Stored items

····················

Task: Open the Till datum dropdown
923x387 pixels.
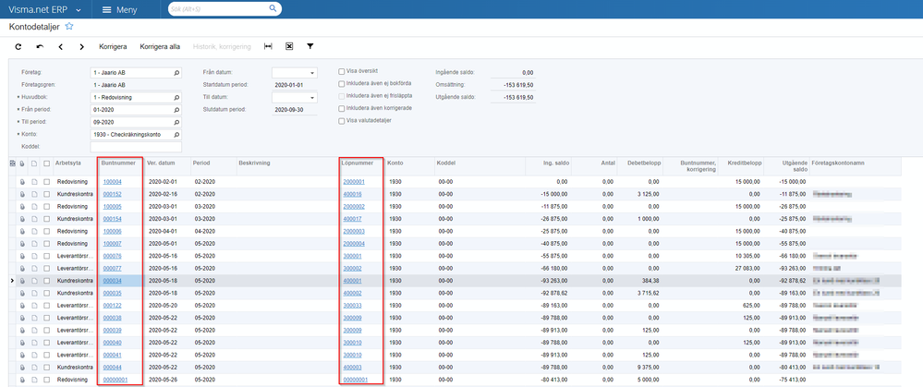Action: click(x=312, y=97)
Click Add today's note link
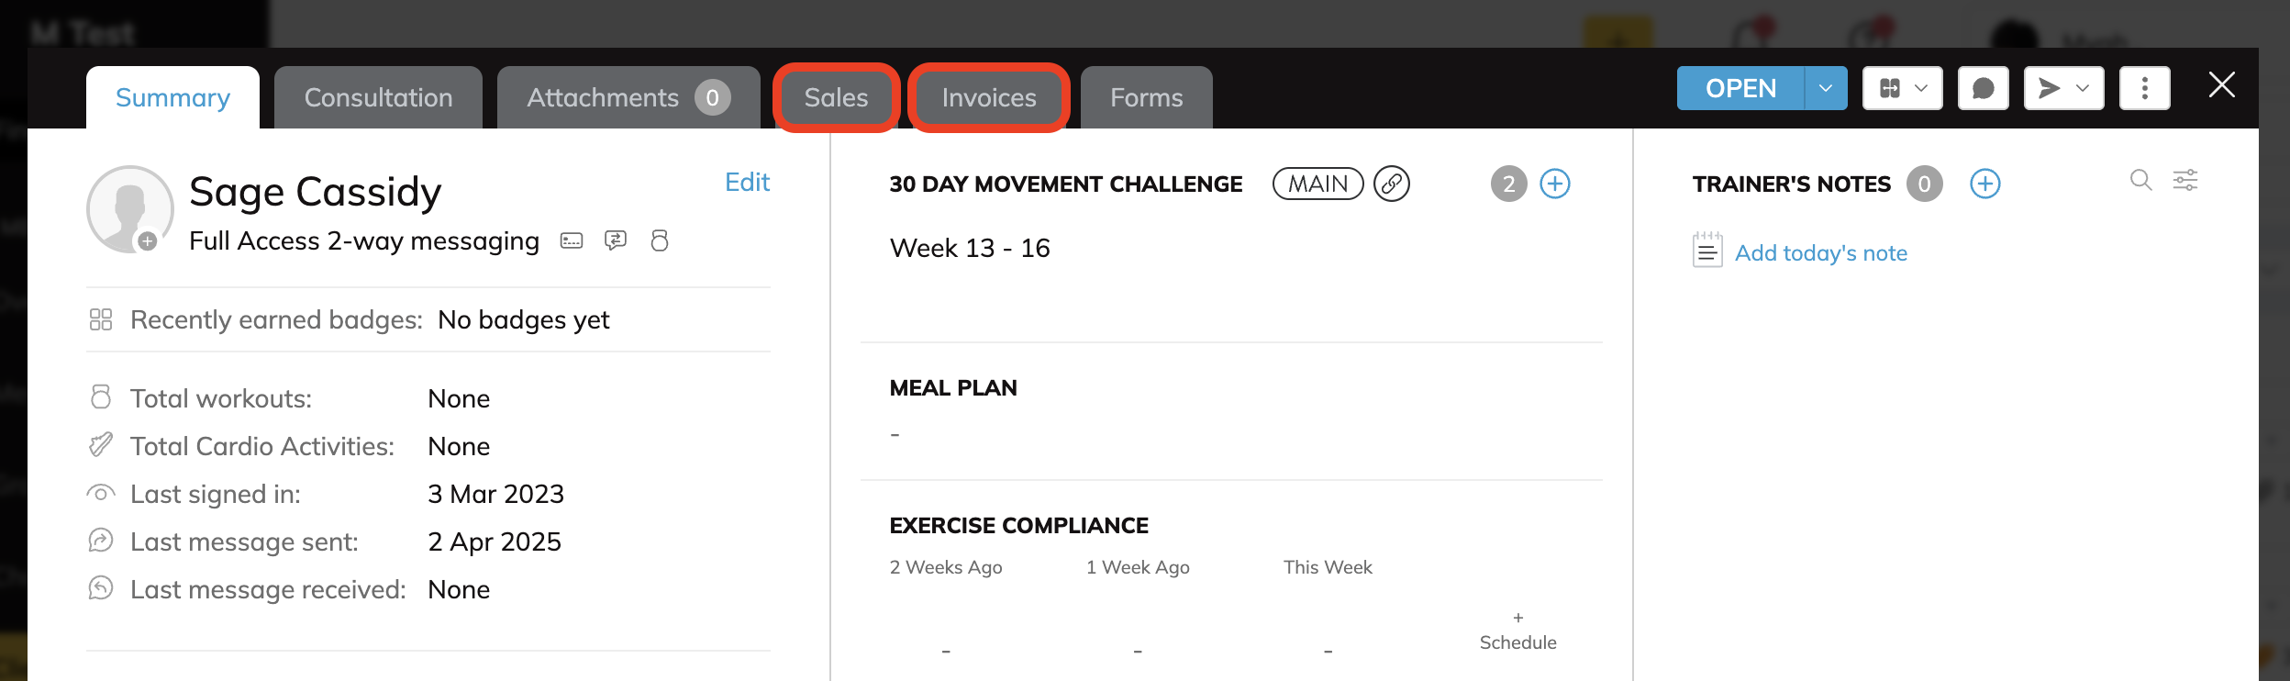2290x681 pixels. [x=1820, y=252]
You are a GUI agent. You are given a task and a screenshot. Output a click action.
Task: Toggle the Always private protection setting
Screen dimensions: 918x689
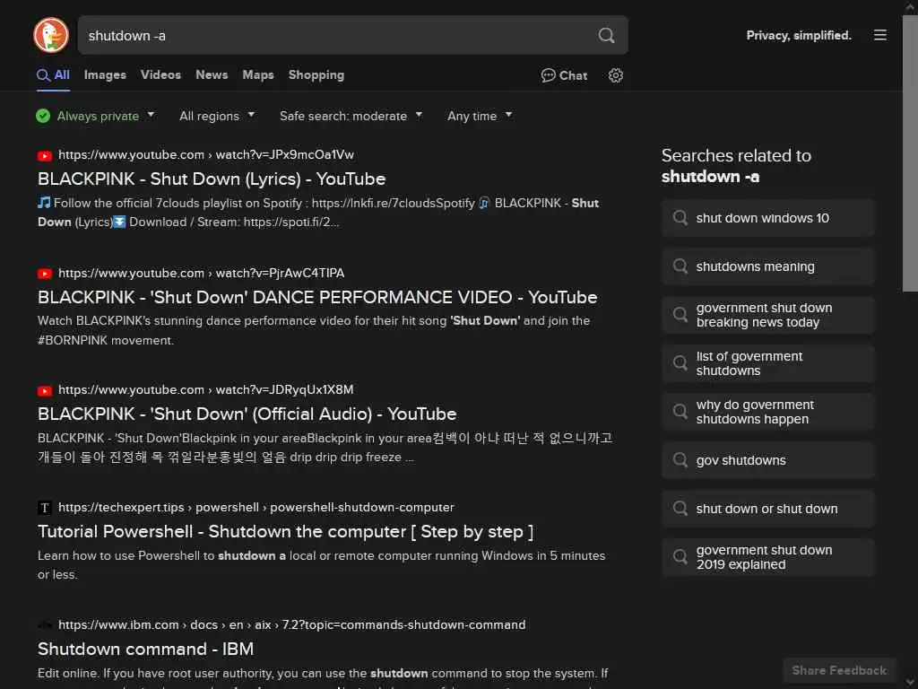(95, 116)
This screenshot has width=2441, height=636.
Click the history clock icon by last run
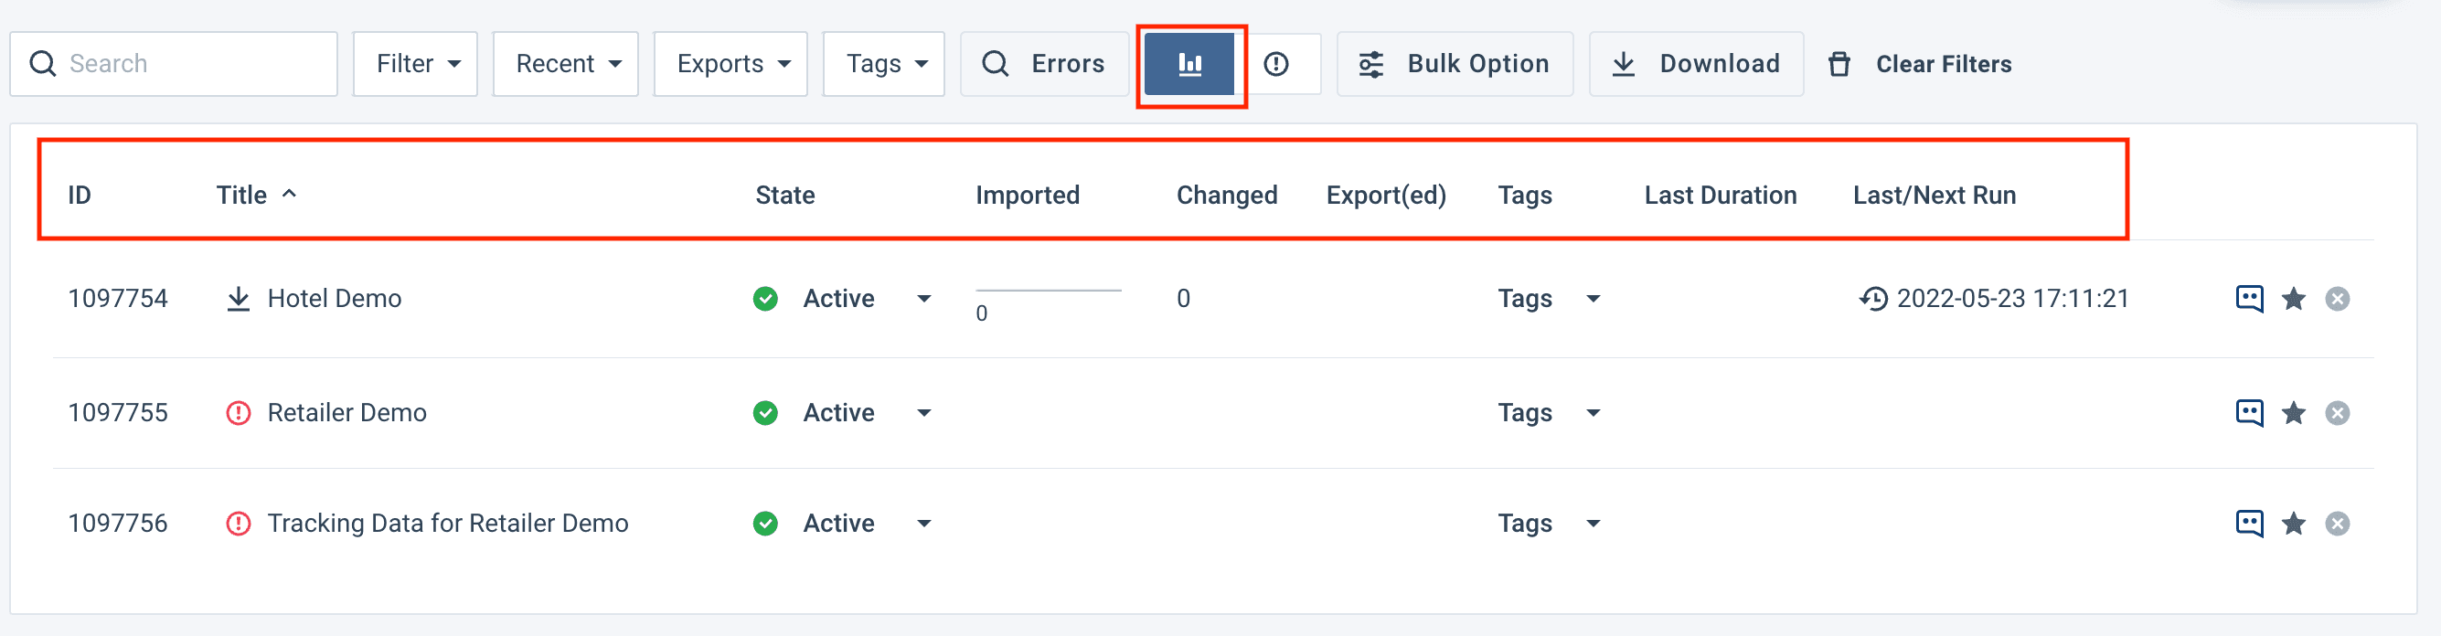[1872, 299]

····················

# WHAT YOU WILL DO
Return each entry exactly as given. Leave the images out.

# OUTPUT FOR THIS EXERCISE
Task: Open the Till datum dropdown
923x387 pixels.
Action: click(x=312, y=97)
Click Add today's note link
2290x681 pixels. [x=1820, y=252]
You are a GUI agent. You are given a task and a screenshot. Output a click action.
Task: Toggle the Always private protection setting
Screen dimensions: 918x689
(95, 116)
This screenshot has width=2441, height=636.
Click the history clock icon by last run
[1872, 299]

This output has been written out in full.